Too many of New Zealand’s businesses are stuck in perpetual “start-up” mode, frozen at a small scale, still operating like small start ups with few standard systems and procedures even after decades of operation.
Consequently, new staff are always re-inventing the wheel, developing processes from scratch for routine operational processes.
Without documentation systems, new project teams have to develop their own processes for deployment and these processes can’t be easily handed on to the next set of new staff, leaving new staff to repeat the same grind.
Without systems, mistakes and gotchas can’t be flagged for subsequent staff to avoid.

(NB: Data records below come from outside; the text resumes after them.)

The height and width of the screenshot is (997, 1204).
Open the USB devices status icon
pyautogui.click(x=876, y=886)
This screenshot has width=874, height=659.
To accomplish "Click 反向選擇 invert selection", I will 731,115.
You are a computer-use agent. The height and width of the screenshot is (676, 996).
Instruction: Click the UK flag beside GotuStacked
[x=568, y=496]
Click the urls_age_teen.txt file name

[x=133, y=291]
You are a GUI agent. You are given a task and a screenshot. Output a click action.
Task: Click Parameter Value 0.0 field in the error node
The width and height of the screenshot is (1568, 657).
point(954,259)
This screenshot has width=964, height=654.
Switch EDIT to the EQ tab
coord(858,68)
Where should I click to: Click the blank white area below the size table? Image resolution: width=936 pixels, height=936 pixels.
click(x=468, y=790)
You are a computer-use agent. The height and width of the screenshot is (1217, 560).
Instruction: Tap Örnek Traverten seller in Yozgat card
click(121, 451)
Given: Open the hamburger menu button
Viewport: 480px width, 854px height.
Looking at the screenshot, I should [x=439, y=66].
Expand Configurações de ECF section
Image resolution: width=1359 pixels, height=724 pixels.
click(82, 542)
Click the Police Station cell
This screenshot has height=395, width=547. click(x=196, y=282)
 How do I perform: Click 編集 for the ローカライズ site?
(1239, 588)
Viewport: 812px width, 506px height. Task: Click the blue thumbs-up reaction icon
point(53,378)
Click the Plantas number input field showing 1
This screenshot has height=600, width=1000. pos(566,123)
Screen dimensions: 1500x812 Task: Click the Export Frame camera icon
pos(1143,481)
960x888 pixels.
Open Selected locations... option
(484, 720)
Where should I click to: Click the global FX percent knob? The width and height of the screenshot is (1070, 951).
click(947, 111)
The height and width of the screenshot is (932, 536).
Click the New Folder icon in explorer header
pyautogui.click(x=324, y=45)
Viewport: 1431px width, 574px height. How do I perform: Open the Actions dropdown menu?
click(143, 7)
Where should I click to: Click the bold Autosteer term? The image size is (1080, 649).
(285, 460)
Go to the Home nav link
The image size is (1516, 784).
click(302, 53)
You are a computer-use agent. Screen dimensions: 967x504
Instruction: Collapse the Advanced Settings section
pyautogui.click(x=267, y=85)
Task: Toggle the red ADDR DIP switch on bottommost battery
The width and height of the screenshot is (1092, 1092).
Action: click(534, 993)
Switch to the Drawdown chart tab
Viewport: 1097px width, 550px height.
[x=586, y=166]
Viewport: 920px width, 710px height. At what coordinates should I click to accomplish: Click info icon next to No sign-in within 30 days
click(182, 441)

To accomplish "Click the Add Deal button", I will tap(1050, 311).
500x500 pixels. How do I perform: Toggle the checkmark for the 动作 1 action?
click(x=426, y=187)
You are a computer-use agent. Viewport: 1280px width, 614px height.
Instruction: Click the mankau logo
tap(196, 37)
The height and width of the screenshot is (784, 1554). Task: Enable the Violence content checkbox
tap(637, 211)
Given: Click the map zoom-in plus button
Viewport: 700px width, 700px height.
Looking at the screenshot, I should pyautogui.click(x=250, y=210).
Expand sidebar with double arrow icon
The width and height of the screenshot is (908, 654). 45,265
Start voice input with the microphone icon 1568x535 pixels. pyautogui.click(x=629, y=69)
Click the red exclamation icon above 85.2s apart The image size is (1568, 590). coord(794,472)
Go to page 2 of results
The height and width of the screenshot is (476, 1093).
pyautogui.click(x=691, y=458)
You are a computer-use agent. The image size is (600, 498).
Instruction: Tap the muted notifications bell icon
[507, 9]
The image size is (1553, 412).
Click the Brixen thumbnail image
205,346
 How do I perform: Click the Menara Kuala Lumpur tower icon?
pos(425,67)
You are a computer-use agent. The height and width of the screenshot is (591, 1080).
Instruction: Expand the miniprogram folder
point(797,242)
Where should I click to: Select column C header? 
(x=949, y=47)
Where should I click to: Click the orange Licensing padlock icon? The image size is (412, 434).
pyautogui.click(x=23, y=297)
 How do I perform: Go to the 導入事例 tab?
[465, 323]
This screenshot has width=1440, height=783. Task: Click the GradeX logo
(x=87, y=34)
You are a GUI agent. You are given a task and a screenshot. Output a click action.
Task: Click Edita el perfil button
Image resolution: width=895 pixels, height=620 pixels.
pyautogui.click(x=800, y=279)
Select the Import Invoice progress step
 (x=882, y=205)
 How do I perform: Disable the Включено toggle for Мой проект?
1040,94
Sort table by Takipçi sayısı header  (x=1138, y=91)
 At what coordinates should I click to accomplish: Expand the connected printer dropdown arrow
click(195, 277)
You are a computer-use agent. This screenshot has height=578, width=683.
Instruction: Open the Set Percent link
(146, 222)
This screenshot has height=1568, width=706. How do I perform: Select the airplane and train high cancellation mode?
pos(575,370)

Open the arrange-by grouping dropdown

Without timesheets how can the organisation control its costs? How can it apportion its overheads to particular projects and activities? How can the business know whether a particular activity makes money?
Too few business owners and managers are disciplined enough to put systems in place to be able to answer these questions with any rigor.
These questions seem so obvious yet why isn’t answering them prioritized? Often the lack of a systematic, disciplined approach results in poorly tested, and unreliable products and services.
Deployment under these circumstances results in much re-work and this gets in the way of product and service development, and places greater pressure on meeting contractual deadlines. In other words, fighting fires.
Not surprisingly, profitability is impaired but often managers comfort themselves with high gross margins. Such managers fool themselves into thinking they are still making money because all that re-work is still a hidden cost, buried among the overheads.
All that frenetic, frantic activity yet the company isn’t growing as it should.
Success is not just based on talent, expertise, knowledge, acumen or luck but also discipline. Systems provide discipline. Not just discipline for operational activity as we have just touched on, but also to strategy setting, business planning, goal and objective setting too.
In fact, if a lack of systems is creating bottlenecks that are constricting your company’s growth then implementing systems has become a strategic imperative.
Systems allow a winning formula to be replicated across a great many people and this is how businesses scale.
Implementing systems that encourage a systematic and disciplined approach to all your business activities (including sales and marketing) will allow your company to focus on the right things, control costs and scale to new heights.
Putting systems in place and gaining staff engagement to sustainably use them, takes leadership and hard work. In my experience, it’s an investment that is well worth the effort.